**Work instructions:**
The answer must be one number: how many lines in the records below contain the string "Sexy".

··· Record extracts ···

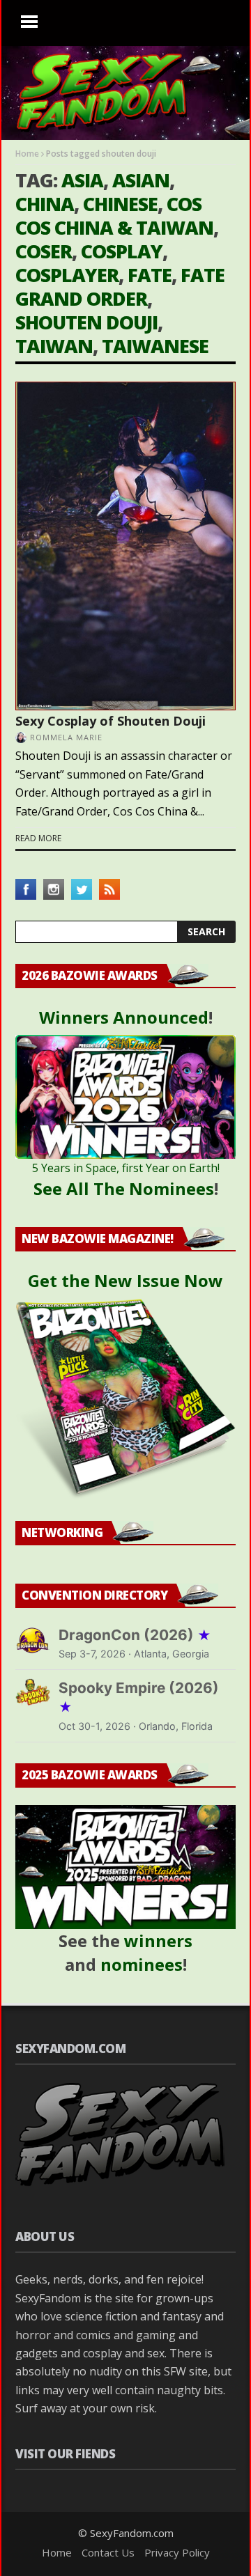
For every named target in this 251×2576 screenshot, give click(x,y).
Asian (140, 180)
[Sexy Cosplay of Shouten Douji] (125, 546)
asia (82, 180)
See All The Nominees (123, 1188)
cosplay (121, 251)
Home (27, 153)
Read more (38, 838)
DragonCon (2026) (135, 1635)
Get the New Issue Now (125, 1280)
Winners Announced (123, 1017)
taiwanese (155, 346)
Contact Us (108, 2552)
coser (43, 251)
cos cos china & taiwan (114, 215)
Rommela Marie (66, 737)
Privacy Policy (177, 2552)
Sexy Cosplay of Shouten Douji (110, 720)
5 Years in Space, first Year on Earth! (126, 1168)
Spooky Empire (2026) (139, 1697)
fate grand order (120, 286)
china (44, 204)
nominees (141, 1964)
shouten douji (86, 322)
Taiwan (54, 346)
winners (158, 1940)
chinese (120, 204)
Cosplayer (67, 275)
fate (150, 275)
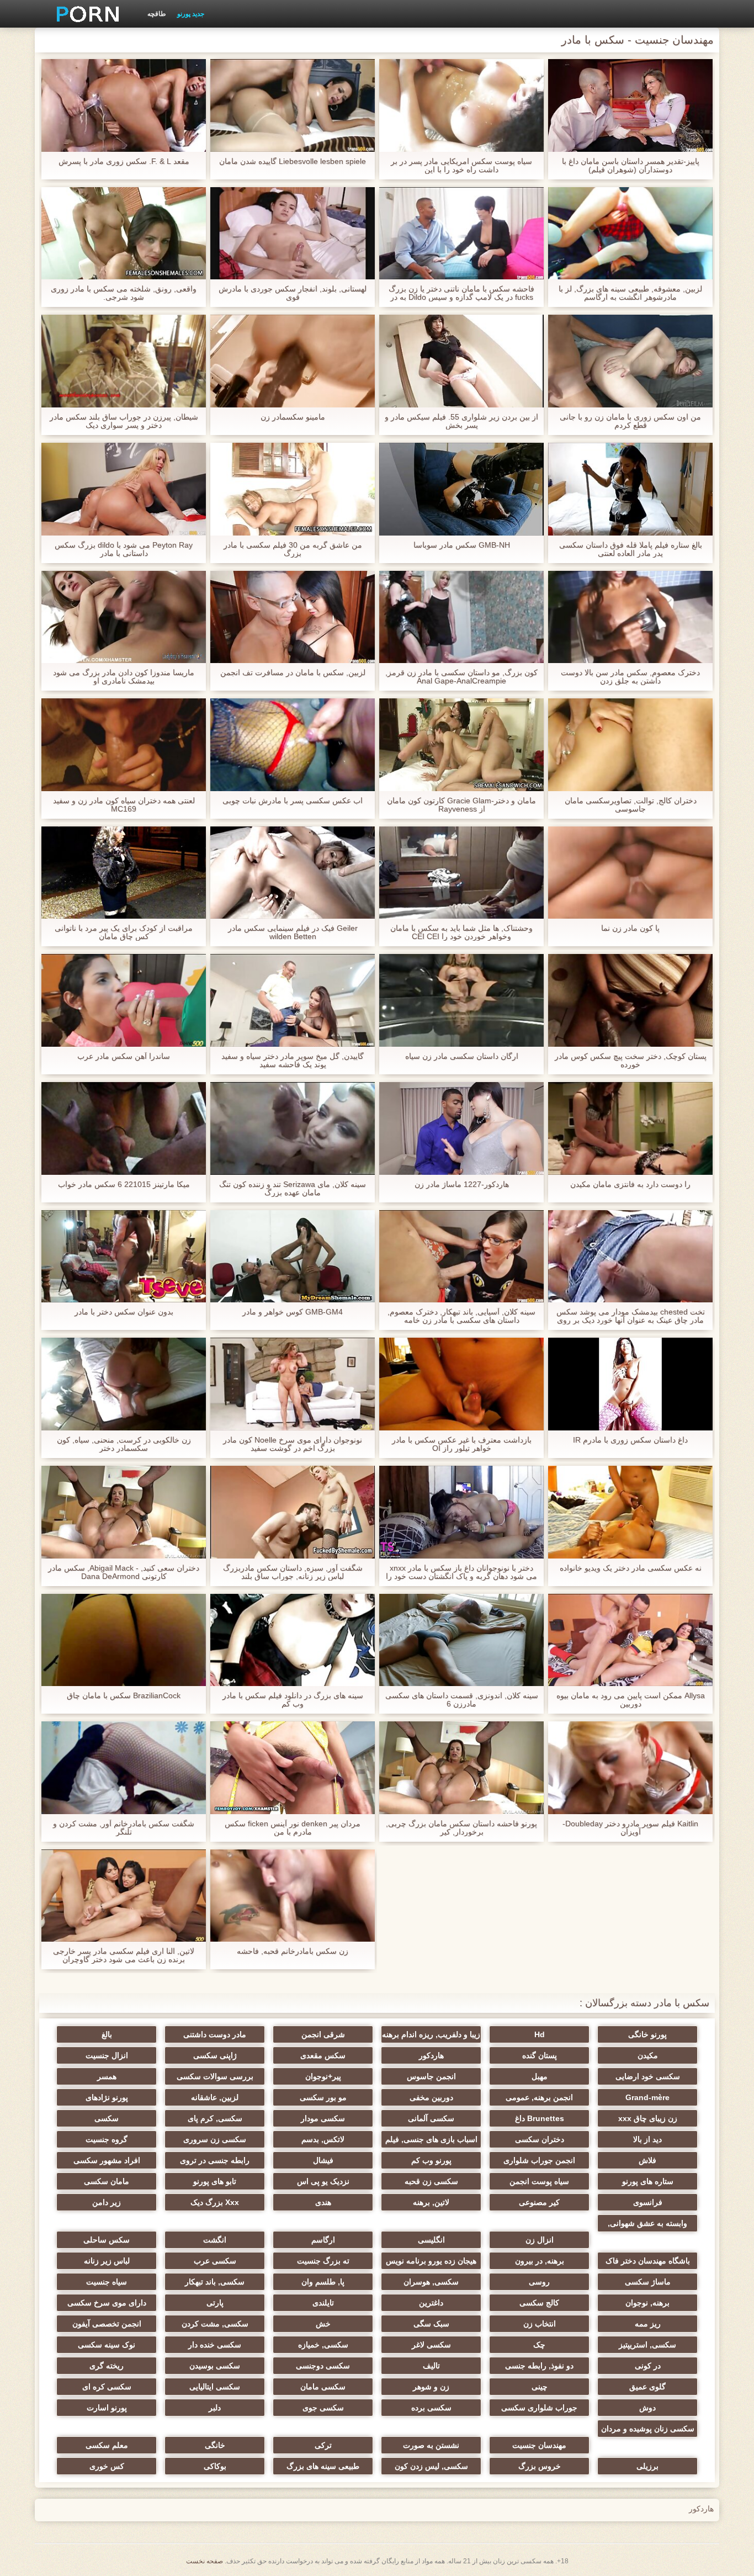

···

**Answer section:**
2